Every time I get a new laptop, I’m filled with excitement and dread, because I really want the new features but know transitioning all my data will be a chore. I like to take advantage of the freshness of the new laptop and so I pick and choose the files to move over instead of doing a backup/restore. It’s a lot of work but worth it. I particularly wanted to start clean this time since the new tablet has Vista on it and I didn’t want to hassle with any complexities from the XP/Vista migration.

I’m not sure if this is a Vista issue or the Lenovo setup, but, for whatever reason, the ClearType fonts weren’t selected by default and so I freaked out for about an hour wondering why the screen looked so bad. After pouring over all the options (Vista hasn’t made any of that easier!), I finally saw that ClearType wasn’t turned on. Another problem has been Vista incompatibilities with the Sprint dial-up networking client, so Bluethooth is the only option right now.

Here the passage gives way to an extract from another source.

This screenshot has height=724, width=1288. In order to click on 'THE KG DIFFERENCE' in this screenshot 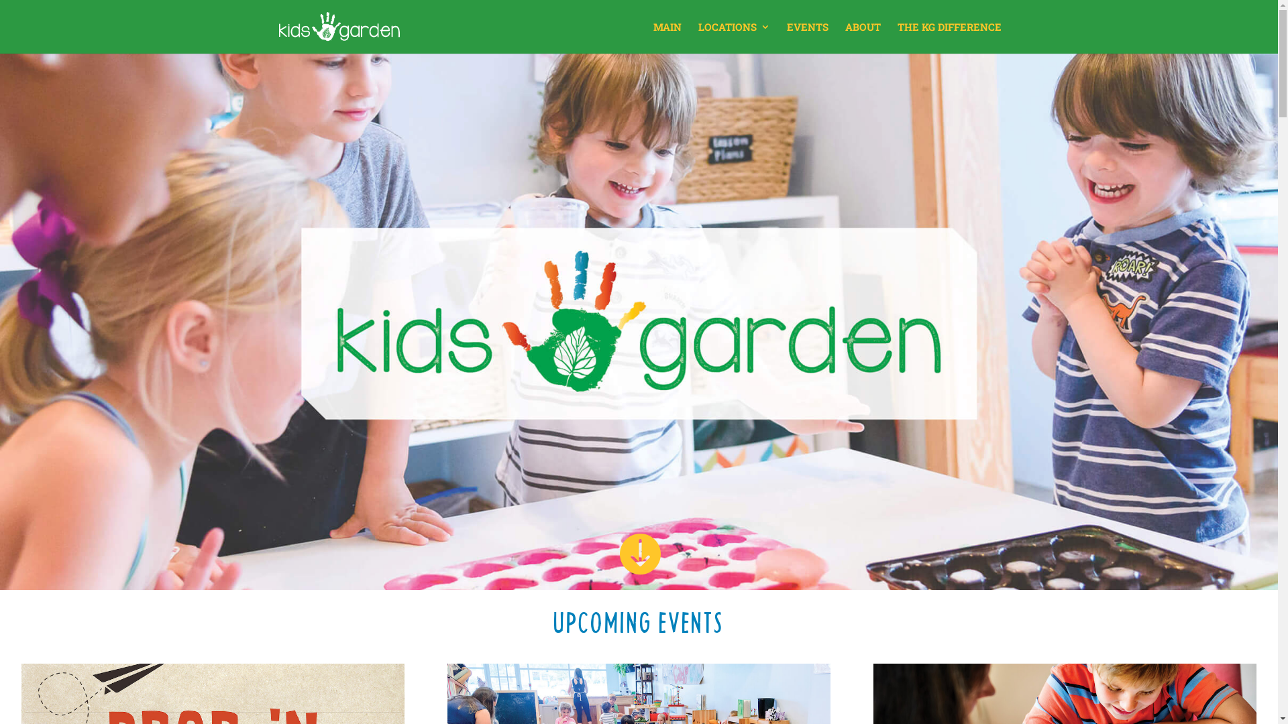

Otherwise, Vista looks great with the Aero interface and the writing experience is unbelievable. I have some of the worst handwriting of anyone I know and the recognition is just fantastic, which leads me back to my recommendation of a tablet for real estate professionals. Microsoft has done a magnificent job integrating tablet functions into their OS. Once you get used to touching the screen, you’ll find a whole new world of productivity and you’ll never go back. Though the iPhone and Surface are getting tons of hype right now in the touch-screen space, Microsoft has been advocating tablets for a long time and I know I wouldn’t have anything else right now.